È evidente che il nostro Governo, in particolare all'interno del consesso europeo, si pone il problema di come riavviare lo sviluppo e di come ragionare sugli investimenti e sui redditi più bassi. È del tutto chiaro, però, che queste azioni saranno possibili soltanto a due condizioni: innanzi tutto, l'attuale turbolenza dei mercati finanziari si deve rasserenare affinché si possa ragionare sul medio termine; in secondo luogo, a quell'ora i conti pubblici dovranno essere a posto. Da quel momento è chiaro che il nostro Governo - speriamo in maniera coordinata a livello europeo - potrà sviluppare le manovre per riavviare gli investimenti e per riparare ai danni arrecati dall'attuale situazione ai redditi più bassi.

Questo disegno ci sembra coerente e non a caso stamani l'impostazione del Governo italiano di agire a livello europeo è stata sostanzialmente condivisa dall'opposizione. Si sottolinea che al momento tale azione non è stata ancora avviata, ma è evidente che, trattandosi di azioni da concertare tra Governi, si deve ricercare un accordo.

In ogni caso, l'azione del Governo italiano continua ad essere incisiva in questo senso: non si avventura - a mio avviso correttamente - in manovre frammentarie e di carattere immediato, che potrebbero essere travolte nel corso non dei giorni, ma delle ore successive, ma in questo momento tiene ferma la barra.
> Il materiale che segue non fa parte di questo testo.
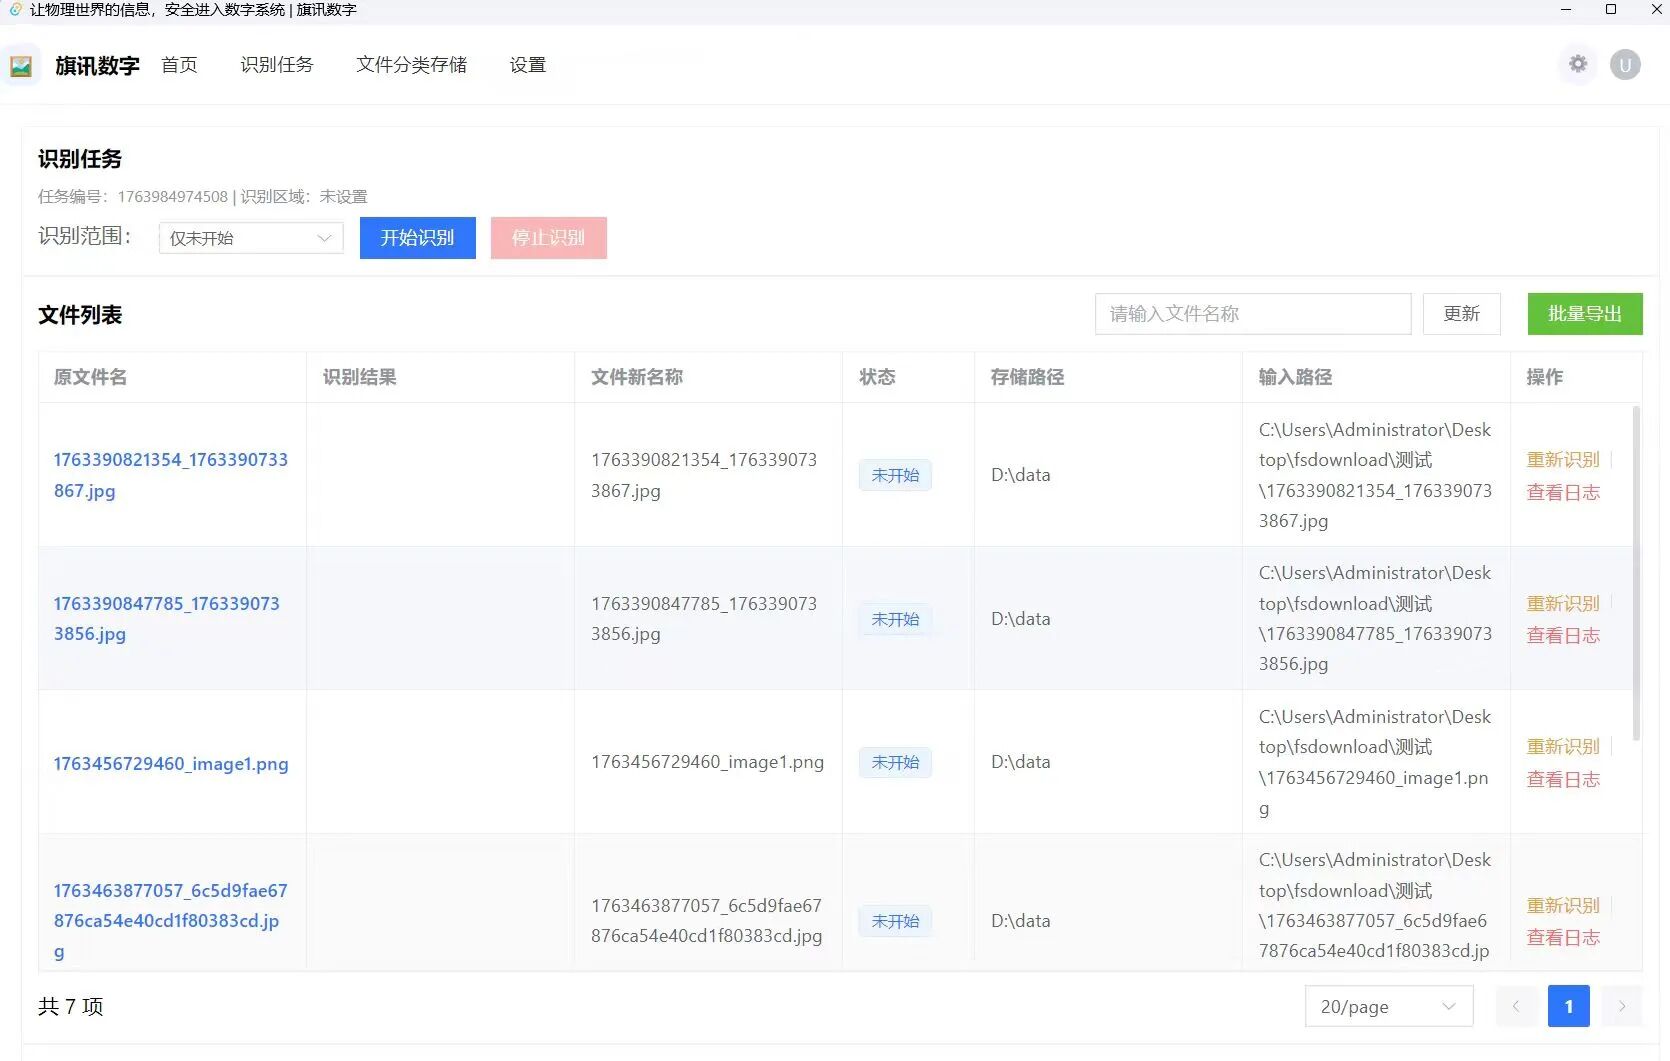Screen dimensions: 1670x1061
Task: Go to the previous page arrow
Action: [1516, 1006]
Nella fattispecie, assesta i conti in maniera prudenziale, corregge le previsioni a ribasso del ciclo, si attrezza a questa evenienza e naturalmente si pone il problema del riavvio dello sviluppo in modo coerente con misure che anche temporalmente devono essere compiute al momento giusto.

Non c'è dubbio - diceva il senatore Nicola Rossi stamattina - che i tempi in questa vicenda sono determinanti. Siamo d'accordo al riguardo, ma non vi è dubbio che negli intendimenti del Governo la questione dei tempi è ben presente e che le azioni che individuerà saranno intraprese in un quadro di più serena situazione dei mercati finanziari mondiali e di migliore conoscenza delle misure necessarie per il breve e, soprattutto, per il medio termine.

In questo contesto ci pare di poter serenamente dare il nostro voto favorevole sia al rendiconto che alle disposizioni per l'assestamento. (Applausi dai Gruppi PdL e LNP).

PRESIDENTE. Procediamo dunque alle votazioni finali dei disegni di legge nn. 1032 e 1033.